## Task:
Although the records contain pictures, only their text should be reproduced, exactly as written.

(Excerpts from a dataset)
——————
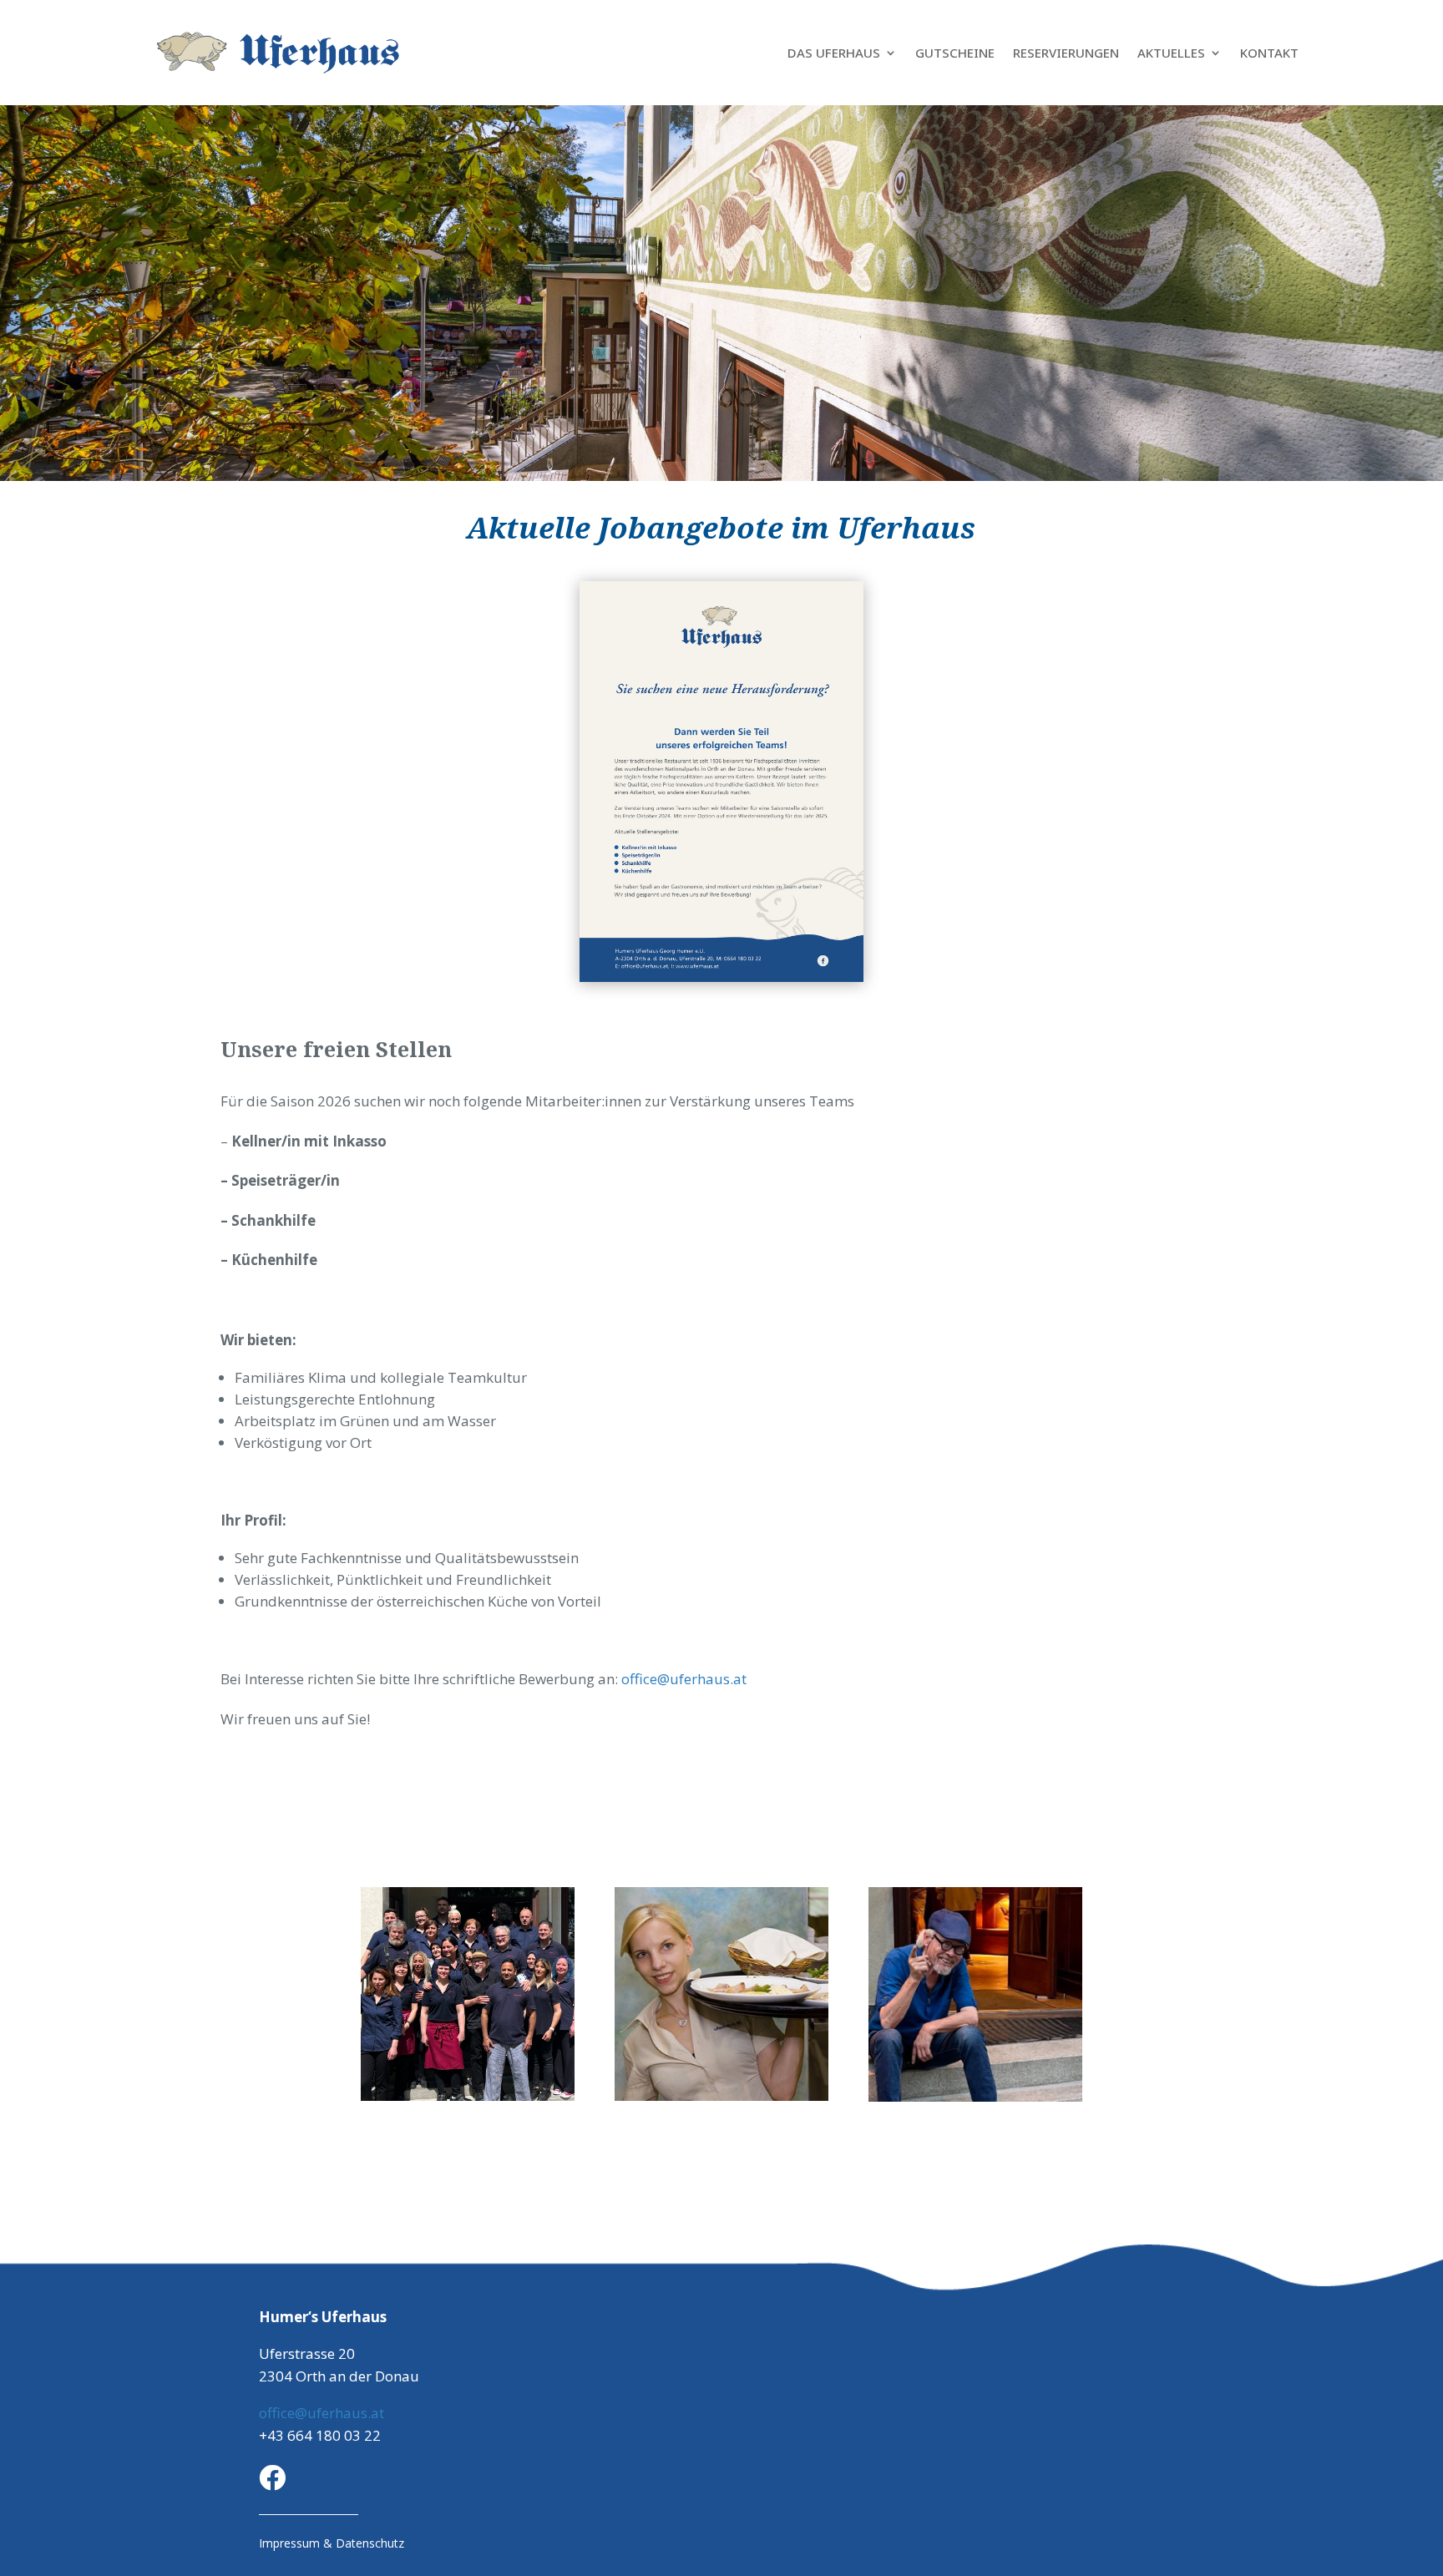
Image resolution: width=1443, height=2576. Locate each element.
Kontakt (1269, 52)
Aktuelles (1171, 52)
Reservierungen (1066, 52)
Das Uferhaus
——————
## Your response:
Image resolution: width=1443, height=2576. Locate each element.
Kontakt (1269, 52)
Aktuelles (1171, 52)
Reservierungen (1066, 52)
Das Uferhaus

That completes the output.